**What the task asks:** According to the article on Community 54 below, in which neighborhood was the store's first location built?
───── Quoted text ─────
Community 54 Co-Owner Daymon Green Names The Top 3 Brands In Streetwear Right Now
Founded in 2011, Community 54 has become the essential destination for cultivating personal style through nostalgic apparel mixed with new indie brands. With locations in New York and Toronto, the boutiques are carefully curated with garments and accessories inspired by the urban culture from the early 1980s and 1990s. Established by business partners Daymon Green and Jason Jacobs, the first Community 54 location was built in one of Manhattan's most fashionable neighborhoods, the Lower East Side. The setting and clean presentation of the retail outlet became a favorite among tastemakers and streetwear designers, making it an ideal place for creative minds to meet up and share their vision.
Capitalizing off the success of their New York location, Green and Jacobs opened their second Community 54 in the city of Toronto. Maintaing the nostalgic vibe and format of their NY store, the Toronto retailer has become a popular outlet in the community and a destination that brings the youth of Toronto together for a good cause.
As Community 54 continues to offer ways to transport fashion nostalgia in 2015 and showcase new innovative indie brands, XXL caught up with co-founder Daymon Green to chop it up about the concept behind Community 54, the success of the retailer and some of his favorite hip-hop joints. —Roger Krastz
Photo Credit: Tasha Bleu
XXL: How did the concept for Community 54 come about?
Daymon Green: We found a space first. Fell in love with it and made it our spot to come up with any ideas. Then we solidified that idea at CIBAO over steak sandwiches. The name came about from the help we got building it, from the local business to our friends and fam. And what we put in it came from the reflection of how NYers dress. Vintage mixed with designer labels mixed with found items.
Do you feel responsible for being innovators of the vintage trend?
At Community 54, we go with the things we love and believe in; trends come and go. Our style of mashing vintage and new is on trend and we have had many of the current artists who have helped push this look shop in our stores. We also believe we had a small hand in Ralph Lauren Corp bringing back their Polo Bear collection after years of us pushing our "DaBears" collection.
What do you think attracts customers to both your retail locations?
───── Extracted records ─────
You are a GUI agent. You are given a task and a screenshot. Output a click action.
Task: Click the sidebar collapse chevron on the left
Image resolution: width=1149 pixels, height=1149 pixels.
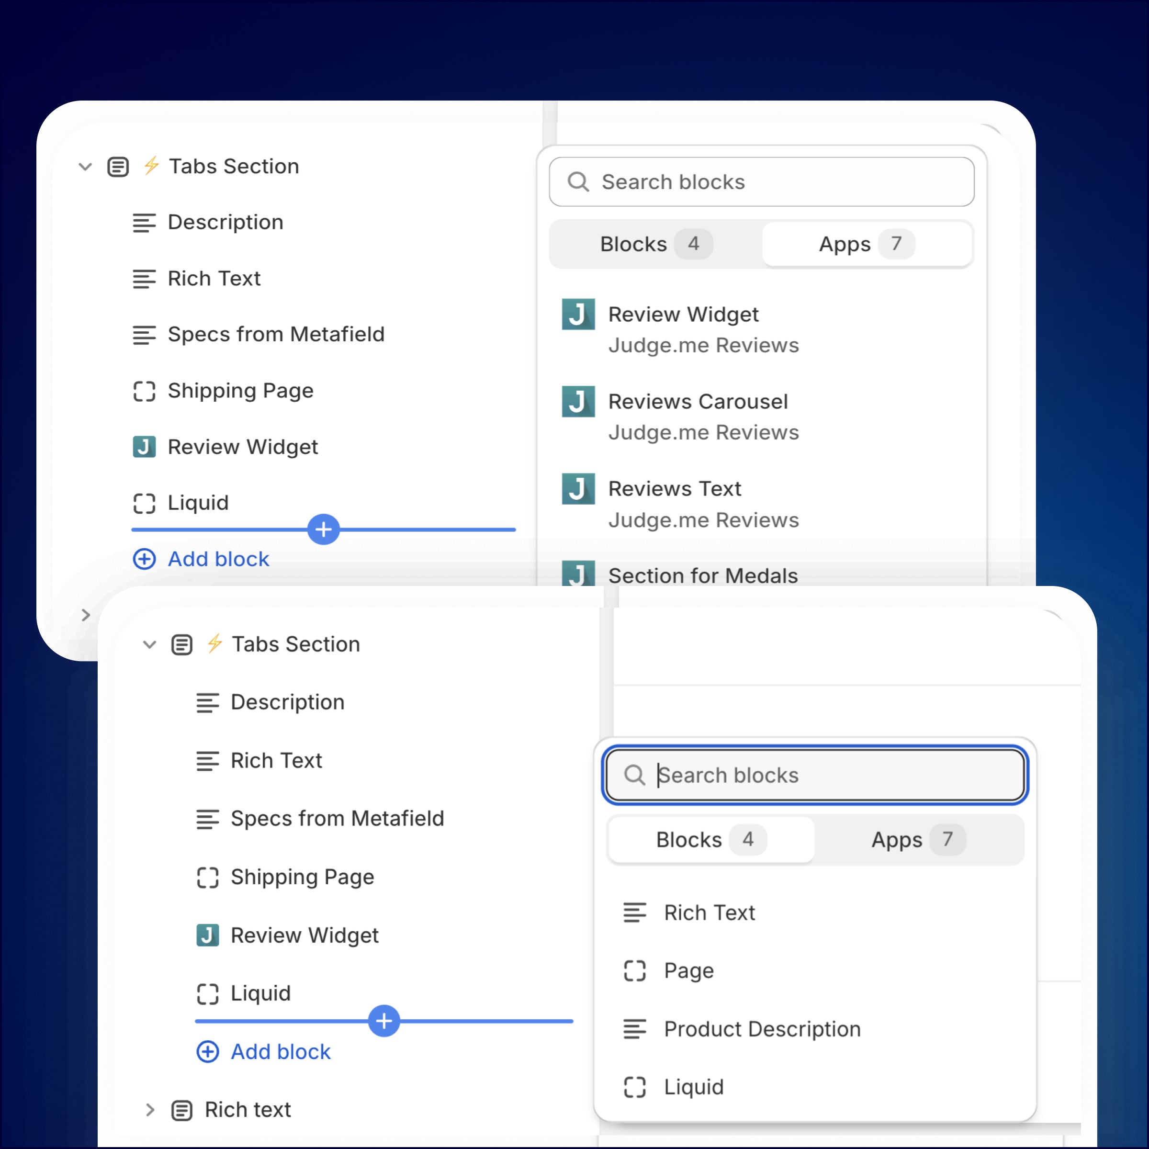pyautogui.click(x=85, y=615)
─────
───── Extracted records ─────
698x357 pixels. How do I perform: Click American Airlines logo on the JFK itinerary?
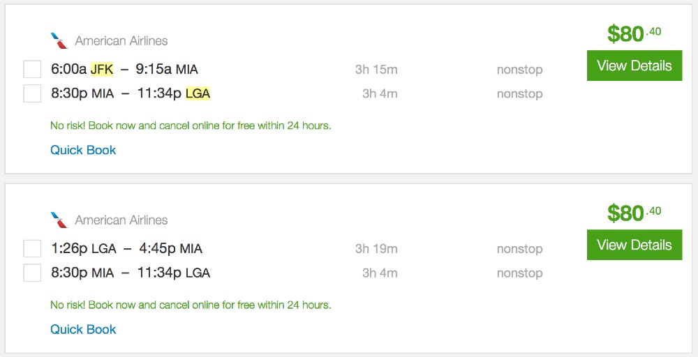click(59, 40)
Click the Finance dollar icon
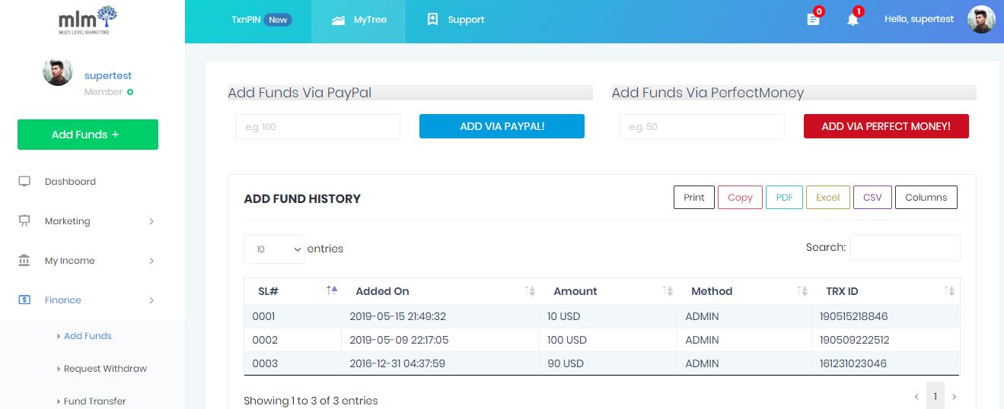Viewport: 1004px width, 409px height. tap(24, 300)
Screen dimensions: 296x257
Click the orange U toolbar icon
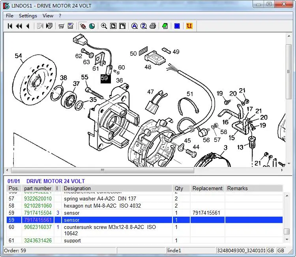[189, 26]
─────
**Solution to this problem:** The Lower East Side of Manhattan.